Meglio quindi correre ai ripari, per non passare per sciacalli, e sacrificare alla patria quel figlio così sensibile nato fuori tempo, ultimo di una nidiata di sei. Un figlio caduto, in una famiglia così fortunata, è quasi un male necessario. Del resto la madre di Lucius è così poco sentimentale che quando Gustav Klimt le fa un ritratto con Lucius in braccio, lei gli chiede di cancellare il bambino nascondendolo dietro una delle sue meravigliose colate d’oro.
E così Lucius parte. Per Lemnowice: un angolino sperdutissimo della Galizia nel mare magnum dell’impero austroungarico. E quando arriva a destinazione scopre che l’ospedale a cui è assegnato è in verità una postazione di pronto soccorso non lontano dal fronte, dove l’unica infermiera è una suora col fucile a tracolla, e dove l’ufficiale medico in capo — l’unico medico in assoluto — è scappato qualche settimana prima: e dunque l’ufficiale medico in capo ora è proprio lui, Lucius. Il quale avrà anche «un’attitudine inconsueta a percepire le cose che si trovano sotto la superficie» — e dunque una fascinazione molto viennese per i meandri della psiche umana — ma non ha alcuna esperienza di arti rotti, membra congelate, pance squartate, mandibole distrutte, e mani, piedi, gambe a braccia da amputare.

Cosa fare |
Modifica il brano su Lucius: riscrivi la parte che va da "E così Lucius" fino a "braccia da amputare." compreso, mettendo "monaca" al posto di "suora".

Righe del dataset |
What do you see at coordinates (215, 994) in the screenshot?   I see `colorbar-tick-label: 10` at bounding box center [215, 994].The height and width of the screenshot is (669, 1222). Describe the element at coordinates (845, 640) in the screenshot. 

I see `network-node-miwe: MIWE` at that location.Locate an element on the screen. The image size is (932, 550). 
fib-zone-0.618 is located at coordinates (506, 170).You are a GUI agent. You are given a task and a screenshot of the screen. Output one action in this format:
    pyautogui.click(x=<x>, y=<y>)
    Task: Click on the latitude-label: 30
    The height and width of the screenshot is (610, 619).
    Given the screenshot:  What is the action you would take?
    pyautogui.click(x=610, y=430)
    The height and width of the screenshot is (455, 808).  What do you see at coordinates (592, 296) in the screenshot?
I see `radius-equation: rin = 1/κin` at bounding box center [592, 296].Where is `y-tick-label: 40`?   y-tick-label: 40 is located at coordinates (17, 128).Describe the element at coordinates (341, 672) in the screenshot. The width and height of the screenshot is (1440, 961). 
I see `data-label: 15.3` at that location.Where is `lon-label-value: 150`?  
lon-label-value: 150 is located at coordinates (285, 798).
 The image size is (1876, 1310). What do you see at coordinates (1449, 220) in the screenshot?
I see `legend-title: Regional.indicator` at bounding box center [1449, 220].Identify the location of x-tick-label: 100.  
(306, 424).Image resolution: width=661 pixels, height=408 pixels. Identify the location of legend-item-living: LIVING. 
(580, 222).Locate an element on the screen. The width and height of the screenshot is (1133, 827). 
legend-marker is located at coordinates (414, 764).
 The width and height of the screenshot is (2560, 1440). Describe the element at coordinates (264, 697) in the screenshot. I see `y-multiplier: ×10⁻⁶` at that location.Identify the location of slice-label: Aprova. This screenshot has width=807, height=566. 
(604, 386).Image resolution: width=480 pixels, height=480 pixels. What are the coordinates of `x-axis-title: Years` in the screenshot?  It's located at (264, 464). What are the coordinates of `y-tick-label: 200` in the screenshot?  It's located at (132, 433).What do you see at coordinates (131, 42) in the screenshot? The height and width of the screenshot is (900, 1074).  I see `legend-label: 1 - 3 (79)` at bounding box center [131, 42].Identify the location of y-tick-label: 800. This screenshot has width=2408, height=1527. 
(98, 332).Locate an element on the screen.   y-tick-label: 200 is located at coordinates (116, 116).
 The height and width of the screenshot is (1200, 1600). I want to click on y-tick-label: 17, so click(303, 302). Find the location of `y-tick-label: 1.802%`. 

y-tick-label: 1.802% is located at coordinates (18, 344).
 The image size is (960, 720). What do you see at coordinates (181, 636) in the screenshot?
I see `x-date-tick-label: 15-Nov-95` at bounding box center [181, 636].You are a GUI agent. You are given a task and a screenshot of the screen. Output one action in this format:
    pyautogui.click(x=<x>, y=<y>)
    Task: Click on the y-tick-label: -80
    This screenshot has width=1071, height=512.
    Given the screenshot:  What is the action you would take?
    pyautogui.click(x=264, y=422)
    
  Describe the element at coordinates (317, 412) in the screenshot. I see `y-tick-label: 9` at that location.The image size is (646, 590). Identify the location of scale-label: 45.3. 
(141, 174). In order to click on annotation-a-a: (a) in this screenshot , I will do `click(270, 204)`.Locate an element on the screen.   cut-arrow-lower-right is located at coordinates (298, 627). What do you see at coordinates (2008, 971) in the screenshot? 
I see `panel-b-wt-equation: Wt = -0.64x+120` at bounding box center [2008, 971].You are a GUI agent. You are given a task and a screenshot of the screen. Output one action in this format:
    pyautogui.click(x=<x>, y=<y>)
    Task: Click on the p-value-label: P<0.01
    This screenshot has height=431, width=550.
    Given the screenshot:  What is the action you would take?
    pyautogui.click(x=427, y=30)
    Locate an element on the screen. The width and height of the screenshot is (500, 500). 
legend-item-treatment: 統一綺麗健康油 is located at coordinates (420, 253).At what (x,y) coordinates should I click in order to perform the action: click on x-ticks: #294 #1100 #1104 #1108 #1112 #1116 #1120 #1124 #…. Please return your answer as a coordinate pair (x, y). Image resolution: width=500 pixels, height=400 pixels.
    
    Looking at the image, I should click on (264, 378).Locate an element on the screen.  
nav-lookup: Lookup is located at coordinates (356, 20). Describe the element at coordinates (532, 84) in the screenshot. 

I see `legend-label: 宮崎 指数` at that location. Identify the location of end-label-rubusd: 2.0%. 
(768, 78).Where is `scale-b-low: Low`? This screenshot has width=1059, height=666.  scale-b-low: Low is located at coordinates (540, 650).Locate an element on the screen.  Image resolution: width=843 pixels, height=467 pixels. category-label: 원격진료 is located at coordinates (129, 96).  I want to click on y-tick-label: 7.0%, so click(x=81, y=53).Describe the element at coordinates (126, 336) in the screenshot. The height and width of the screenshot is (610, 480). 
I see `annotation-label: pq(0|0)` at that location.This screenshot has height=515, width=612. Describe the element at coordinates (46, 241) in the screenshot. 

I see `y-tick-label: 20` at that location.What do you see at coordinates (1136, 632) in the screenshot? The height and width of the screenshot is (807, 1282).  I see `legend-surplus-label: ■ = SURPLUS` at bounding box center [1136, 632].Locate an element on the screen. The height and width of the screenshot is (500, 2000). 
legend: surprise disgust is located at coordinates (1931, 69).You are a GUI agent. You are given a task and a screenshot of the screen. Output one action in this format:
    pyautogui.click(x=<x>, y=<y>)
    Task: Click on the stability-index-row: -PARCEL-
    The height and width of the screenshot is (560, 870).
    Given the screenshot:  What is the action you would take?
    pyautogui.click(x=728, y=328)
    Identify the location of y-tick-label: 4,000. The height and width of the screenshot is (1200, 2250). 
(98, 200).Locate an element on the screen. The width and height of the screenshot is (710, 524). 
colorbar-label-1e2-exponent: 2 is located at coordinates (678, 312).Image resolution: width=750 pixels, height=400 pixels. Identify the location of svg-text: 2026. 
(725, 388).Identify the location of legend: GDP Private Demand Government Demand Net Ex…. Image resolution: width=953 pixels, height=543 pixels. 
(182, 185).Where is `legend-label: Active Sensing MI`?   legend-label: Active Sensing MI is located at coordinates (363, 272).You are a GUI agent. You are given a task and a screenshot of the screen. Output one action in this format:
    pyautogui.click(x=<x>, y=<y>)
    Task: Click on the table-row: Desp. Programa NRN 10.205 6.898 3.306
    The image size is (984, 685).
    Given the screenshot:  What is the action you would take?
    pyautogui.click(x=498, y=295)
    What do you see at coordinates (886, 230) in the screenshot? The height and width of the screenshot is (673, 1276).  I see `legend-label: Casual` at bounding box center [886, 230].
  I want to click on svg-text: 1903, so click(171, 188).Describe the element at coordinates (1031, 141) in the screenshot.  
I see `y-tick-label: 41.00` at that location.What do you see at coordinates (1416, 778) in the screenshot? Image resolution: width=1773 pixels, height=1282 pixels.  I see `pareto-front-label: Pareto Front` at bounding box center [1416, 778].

Risultato richiesto |
E così Lucius parte. Per Lemnowice: un angolino sperdutissimo della Galizia nel mare magnum dell’impero austroungarico. E quando arriva a destinazione scopre che l’ospedale a cui è assegnato è in verità una postazione di pronto soccorso non lontano dal fronte, dove l’unica infermiera è una monaca col fucile a tracolla, e dove l’ufficiale medico in capo — l’unico medico in assoluto — è scappato qualche settimana prima: e dunque l’ufficiale medico in capo ora è proprio lui, Lucius. Il quale avrà anche «un’attitudine inconsueta a percepire le cose che si trovano sotto la superficie» — e dunque una fascinazione molto viennese per i meandri della psiche umana — ma non ha alcuna esperienza di arti rotti, membra congelate, pance squartate, mandibole distrutte, e mani, piedi, gambe a braccia da amputare.